▸ **TASK**
Go through the entries and set each one down exactly.

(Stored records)

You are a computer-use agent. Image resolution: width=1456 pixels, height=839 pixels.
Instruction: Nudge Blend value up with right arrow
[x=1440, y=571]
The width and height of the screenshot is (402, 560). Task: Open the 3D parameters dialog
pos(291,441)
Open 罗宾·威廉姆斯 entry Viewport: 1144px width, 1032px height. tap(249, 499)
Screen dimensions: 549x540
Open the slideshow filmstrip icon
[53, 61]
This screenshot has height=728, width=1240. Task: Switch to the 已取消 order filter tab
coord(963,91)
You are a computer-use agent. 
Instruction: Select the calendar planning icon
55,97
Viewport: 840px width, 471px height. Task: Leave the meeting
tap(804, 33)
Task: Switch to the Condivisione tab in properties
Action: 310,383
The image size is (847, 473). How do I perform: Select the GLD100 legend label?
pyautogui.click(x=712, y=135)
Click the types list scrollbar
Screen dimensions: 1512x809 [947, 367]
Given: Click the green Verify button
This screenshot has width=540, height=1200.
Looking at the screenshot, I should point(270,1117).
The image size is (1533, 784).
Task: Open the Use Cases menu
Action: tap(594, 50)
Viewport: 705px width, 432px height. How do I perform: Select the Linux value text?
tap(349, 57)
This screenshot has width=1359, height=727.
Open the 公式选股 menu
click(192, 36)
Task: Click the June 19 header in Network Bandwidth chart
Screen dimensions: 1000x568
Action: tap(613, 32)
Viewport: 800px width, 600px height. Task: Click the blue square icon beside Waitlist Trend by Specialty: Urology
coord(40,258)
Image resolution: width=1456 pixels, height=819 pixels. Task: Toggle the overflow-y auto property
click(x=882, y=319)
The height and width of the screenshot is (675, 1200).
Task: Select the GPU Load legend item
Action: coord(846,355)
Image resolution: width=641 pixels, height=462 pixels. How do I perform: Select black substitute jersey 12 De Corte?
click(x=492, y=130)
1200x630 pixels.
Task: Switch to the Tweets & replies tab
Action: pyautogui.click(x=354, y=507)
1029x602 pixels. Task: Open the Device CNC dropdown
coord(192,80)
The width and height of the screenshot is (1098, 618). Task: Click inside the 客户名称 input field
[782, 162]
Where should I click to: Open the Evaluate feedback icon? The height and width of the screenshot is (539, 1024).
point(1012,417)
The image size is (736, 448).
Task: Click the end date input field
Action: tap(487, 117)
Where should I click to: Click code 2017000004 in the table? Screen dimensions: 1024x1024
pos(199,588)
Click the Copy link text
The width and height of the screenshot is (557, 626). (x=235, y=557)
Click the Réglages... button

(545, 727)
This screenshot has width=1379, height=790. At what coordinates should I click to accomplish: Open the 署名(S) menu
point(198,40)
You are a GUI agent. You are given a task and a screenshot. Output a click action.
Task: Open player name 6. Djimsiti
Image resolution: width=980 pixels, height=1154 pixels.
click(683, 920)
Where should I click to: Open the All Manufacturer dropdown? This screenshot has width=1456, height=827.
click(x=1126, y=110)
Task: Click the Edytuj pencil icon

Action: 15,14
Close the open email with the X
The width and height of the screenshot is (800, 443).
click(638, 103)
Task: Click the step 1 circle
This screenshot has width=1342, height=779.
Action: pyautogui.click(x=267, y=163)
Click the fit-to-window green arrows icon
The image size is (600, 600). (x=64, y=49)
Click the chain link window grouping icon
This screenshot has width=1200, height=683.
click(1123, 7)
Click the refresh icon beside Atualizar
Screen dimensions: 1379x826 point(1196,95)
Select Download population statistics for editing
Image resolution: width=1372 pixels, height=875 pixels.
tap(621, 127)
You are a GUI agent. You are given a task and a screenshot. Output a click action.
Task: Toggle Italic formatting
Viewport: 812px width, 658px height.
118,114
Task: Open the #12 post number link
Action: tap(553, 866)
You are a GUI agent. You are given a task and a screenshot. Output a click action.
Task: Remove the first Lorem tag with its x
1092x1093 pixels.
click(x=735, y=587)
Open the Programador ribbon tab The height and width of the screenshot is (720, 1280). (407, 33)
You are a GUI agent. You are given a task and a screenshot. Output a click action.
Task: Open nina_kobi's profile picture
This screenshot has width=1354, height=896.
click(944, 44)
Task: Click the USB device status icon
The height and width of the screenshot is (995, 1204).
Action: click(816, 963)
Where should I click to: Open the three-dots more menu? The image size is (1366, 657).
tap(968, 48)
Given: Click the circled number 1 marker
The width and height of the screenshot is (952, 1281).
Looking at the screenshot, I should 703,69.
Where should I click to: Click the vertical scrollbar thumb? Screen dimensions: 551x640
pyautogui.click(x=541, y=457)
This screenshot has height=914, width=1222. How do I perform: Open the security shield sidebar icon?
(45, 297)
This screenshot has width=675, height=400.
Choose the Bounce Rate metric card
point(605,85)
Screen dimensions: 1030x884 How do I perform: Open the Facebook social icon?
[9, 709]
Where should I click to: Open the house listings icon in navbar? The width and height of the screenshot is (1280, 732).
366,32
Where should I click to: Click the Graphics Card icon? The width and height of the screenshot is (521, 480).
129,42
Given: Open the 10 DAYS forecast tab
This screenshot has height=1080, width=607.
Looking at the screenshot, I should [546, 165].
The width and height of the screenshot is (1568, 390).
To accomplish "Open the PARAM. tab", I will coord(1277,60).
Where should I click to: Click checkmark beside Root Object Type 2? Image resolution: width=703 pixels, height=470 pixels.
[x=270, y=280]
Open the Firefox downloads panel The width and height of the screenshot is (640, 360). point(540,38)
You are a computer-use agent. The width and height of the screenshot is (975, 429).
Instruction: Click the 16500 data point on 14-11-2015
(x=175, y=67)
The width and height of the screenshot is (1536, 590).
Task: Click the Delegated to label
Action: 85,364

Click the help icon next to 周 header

▸ **SOLUTION TO THIS PROBLEM**
You are a computer-use agent. Image resolution: width=1456 pixels, height=839 pixels.
Instruction: Nudge Blend value up with right arrow
[x=1440, y=571]
The width and height of the screenshot is (402, 560). Task: Open the 3D parameters dialog
pos(291,441)
Open 罗宾·威廉姆斯 entry Viewport: 1144px width, 1032px height. tap(249, 499)
Screen dimensions: 549x540
Open the slideshow filmstrip icon
[53, 61]
This screenshot has height=728, width=1240. Task: Switch to the 已取消 order filter tab
coord(963,91)
You are a computer-use agent. 
Instruction: Select the calendar planning icon
55,97
Viewport: 840px width, 471px height. Task: Leave the meeting
tap(804, 33)
Task: Switch to the Condivisione tab in properties
Action: 310,383
The image size is (847, 473). How do I perform: Select the GLD100 legend label?
pyautogui.click(x=712, y=135)
Click the types list scrollbar
Screen dimensions: 1512x809 [947, 367]
Given: Click the green Verify button
This screenshot has width=540, height=1200.
Looking at the screenshot, I should point(270,1117).
The image size is (1533, 784).
Task: Open the Use Cases menu
Action: tap(594, 50)
Viewport: 705px width, 432px height. How do I perform: Select the Linux value text?
tap(349, 57)
This screenshot has width=1359, height=727.
Open the 公式选股 menu
click(192, 36)
Task: Click the June 19 header in Network Bandwidth chart
Screen dimensions: 1000x568
Action: tap(613, 32)
Viewport: 800px width, 600px height. Task: Click the blue square icon beside Waitlist Trend by Specialty: Urology
coord(40,258)
Image resolution: width=1456 pixels, height=819 pixels. Task: Toggle the overflow-y auto property
click(x=882, y=319)
The height and width of the screenshot is (675, 1200).
Task: Select the GPU Load legend item
Action: coord(846,355)
Image resolution: width=641 pixels, height=462 pixels. How do I perform: Select black substitute jersey 12 De Corte?
click(x=492, y=130)
1200x630 pixels.
Task: Switch to the Tweets & replies tab
Action: pyautogui.click(x=354, y=507)
1029x602 pixels. Task: Open the Device CNC dropdown
coord(192,80)
The width and height of the screenshot is (1098, 618). Task: Click inside the 客户名称 input field
[782, 162]
Where should I click to: Open the Evaluate feedback icon? The height and width of the screenshot is (539, 1024).
point(1012,417)
The image size is (736, 448).
Task: Click the end date input field
Action: tap(487, 117)
Where should I click to: Click code 2017000004 in the table? Screen dimensions: 1024x1024
pos(199,588)
Click the Copy link text
The width and height of the screenshot is (557, 626). (x=235, y=557)
Click the Réglages... button

(545, 727)
This screenshot has width=1379, height=790. At what coordinates should I click to accomplish: Open the 署名(S) menu
point(198,40)
You are a GUI agent. You are given a task and a screenshot. Output a click action.
Task: Open player name 6. Djimsiti
Image resolution: width=980 pixels, height=1154 pixels.
click(683, 920)
Where should I click to: Open the All Manufacturer dropdown? This screenshot has width=1456, height=827.
click(x=1126, y=110)
Task: Click the Edytuj pencil icon

Action: 15,14
Close the open email with the X
The width and height of the screenshot is (800, 443).
click(638, 103)
Task: Click the step 1 circle
This screenshot has width=1342, height=779.
Action: pyautogui.click(x=267, y=163)
Click the fit-to-window green arrows icon
The image size is (600, 600). (x=64, y=49)
Click the chain link window grouping icon
This screenshot has width=1200, height=683.
click(1123, 7)
Click the refresh icon beside Atualizar
Screen dimensions: 1379x826 point(1196,95)
Select Download population statistics for editing
Image resolution: width=1372 pixels, height=875 pixels.
tap(621, 127)
You are a GUI agent. You are given a task and a screenshot. Output a click action.
Task: Toggle Italic formatting
Viewport: 812px width, 658px height.
118,114
Task: Open the #12 post number link
Action: tap(553, 866)
You are a GUI agent. You are given a task and a screenshot. Output a click action.
Task: Remove the first Lorem tag with its x
1092x1093 pixels.
click(x=735, y=587)
Open the Programador ribbon tab The height and width of the screenshot is (720, 1280). (407, 33)
You are a GUI agent. You are given a task and a screenshot. Output a click action.
Task: Open nina_kobi's profile picture
This screenshot has width=1354, height=896.
click(944, 44)
Task: Click the USB device status icon
The height and width of the screenshot is (995, 1204).
Action: click(816, 963)
Where should I click to: Open the three-dots more menu? The image size is (1366, 657).
tap(968, 48)
Given: Click the circled number 1 marker
The width and height of the screenshot is (952, 1281).
Looking at the screenshot, I should 703,69.
Where should I click to: Click the vertical scrollbar thumb? Screen dimensions: 551x640
pyautogui.click(x=541, y=457)
This screenshot has height=914, width=1222. How do I perform: Open the security shield sidebar icon?
(45, 297)
This screenshot has width=675, height=400.
Choose the Bounce Rate metric card
point(605,85)
Screen dimensions: 1030x884 How do I perform: Open the Facebook social icon?
[9, 709]
Where should I click to: Open the house listings icon in navbar? The width and height of the screenshot is (1280, 732).
366,32
Where should I click to: Click the Graphics Card icon? The width and height of the screenshot is (521, 480).
129,42
Given: Open the 10 DAYS forecast tab
This screenshot has height=1080, width=607.
Looking at the screenshot, I should [546, 165].
The width and height of the screenshot is (1568, 390).
To accomplish "Open the PARAM. tab", I will coord(1277,60).
Where should I click to: Click checkmark beside Root Object Type 2? Image resolution: width=703 pixels, height=470 pixels.
[x=270, y=280]
Open the Firefox downloads panel The width and height of the screenshot is (640, 360). point(540,38)
You are a computer-use agent. The width and height of the screenshot is (975, 429).
Instruction: Click the 16500 data point on 14-11-2015
(x=175, y=67)
The width and height of the screenshot is (1536, 590).
Task: Click the Delegated to label
Action: 85,364

Click the help icon next to 周 header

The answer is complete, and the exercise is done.